Grandi produzioni e film a basso costo, per raccontare la varietà delle opere cinematografiche asiatiche e le differenze delle culture di provenienza. Con un ricco programma di film e documentari, incontri con registi e attori e una selezione di proiezioni associate alla presentazione di libri sull’Asia appena pubblicati in Italia. Giunge alla sua ottava edizione a Roma
Asiaticafilmmediale, manifestazione realizzata dall’Associazione Culturale Mnemosyne in collaborazione con la Fondazione Cinema per Roma, con la direzione artistica di Italo Spinelli.
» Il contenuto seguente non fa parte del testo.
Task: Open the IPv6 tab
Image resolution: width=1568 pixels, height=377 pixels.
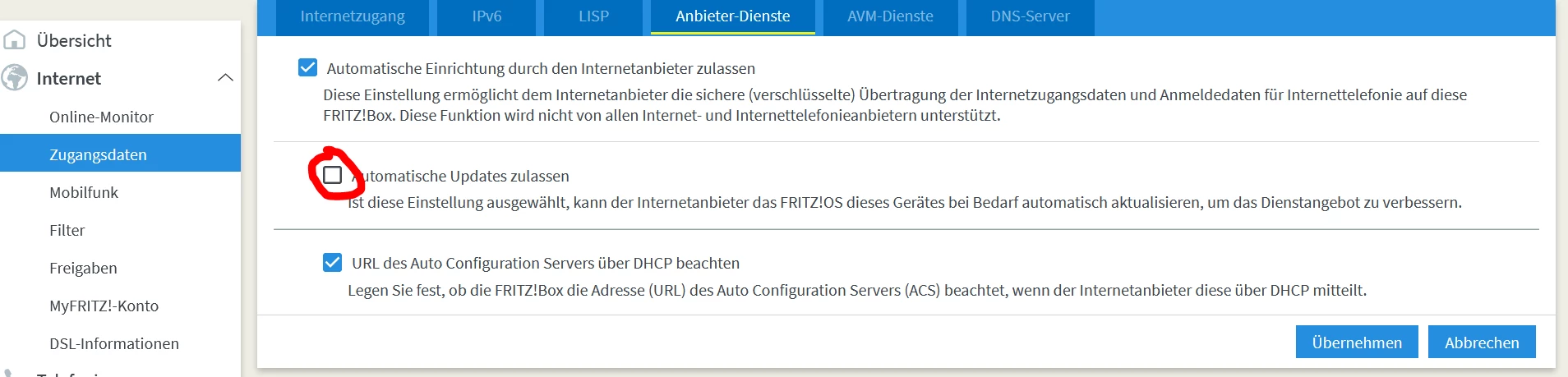Action: tap(487, 16)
Un’occasione unica per scoprire le voci più interessanti e originali della cinematografia asiatica che, dopo il grande consenso ottenuto in patria o nei festival internazionali, giungono anche a Roma. In anteprima italiana, sarà possibile la visione di film e documentari realizzati in Birmania, Cambogia, Cina, Corea, Filippine, Giappone, India, Indonesia, Iran, Pakistan, Kirghizistan, Singapore, Sri Lanka, Thailandia, Vietnam. Fra le molte chicche in arrivo a Roma,
Faltu utpatang chutpati kahani, di
Kalpesh Ci Patel, una fiaba comica, con un linguaggio non convenzionale, sullo stile di vita frenetico ed ultramoderno di Bombay, mentre da Chennai (Madras) arriva
Sivaji the Boss, di
S. Shankar che con i suoi 20 milioni di dollari è il film più costoso fino a oggi prodotto in India, un film bolliwoodiano in lingua Tamil, il cui protagonista è la superstar
Rajinikanth di cui esistono santuari nel sud dell’India. In programma anche una curiosa mostra fotografica del pittore
Marco Tirelli, dedicata alla regione del Ladakh. La rassegna si concluderà con l’assegnazione di tre premi, Il Premio Città di Roma per il miglior film asiatico e il miglior documentario, e il Premio del Pubblico.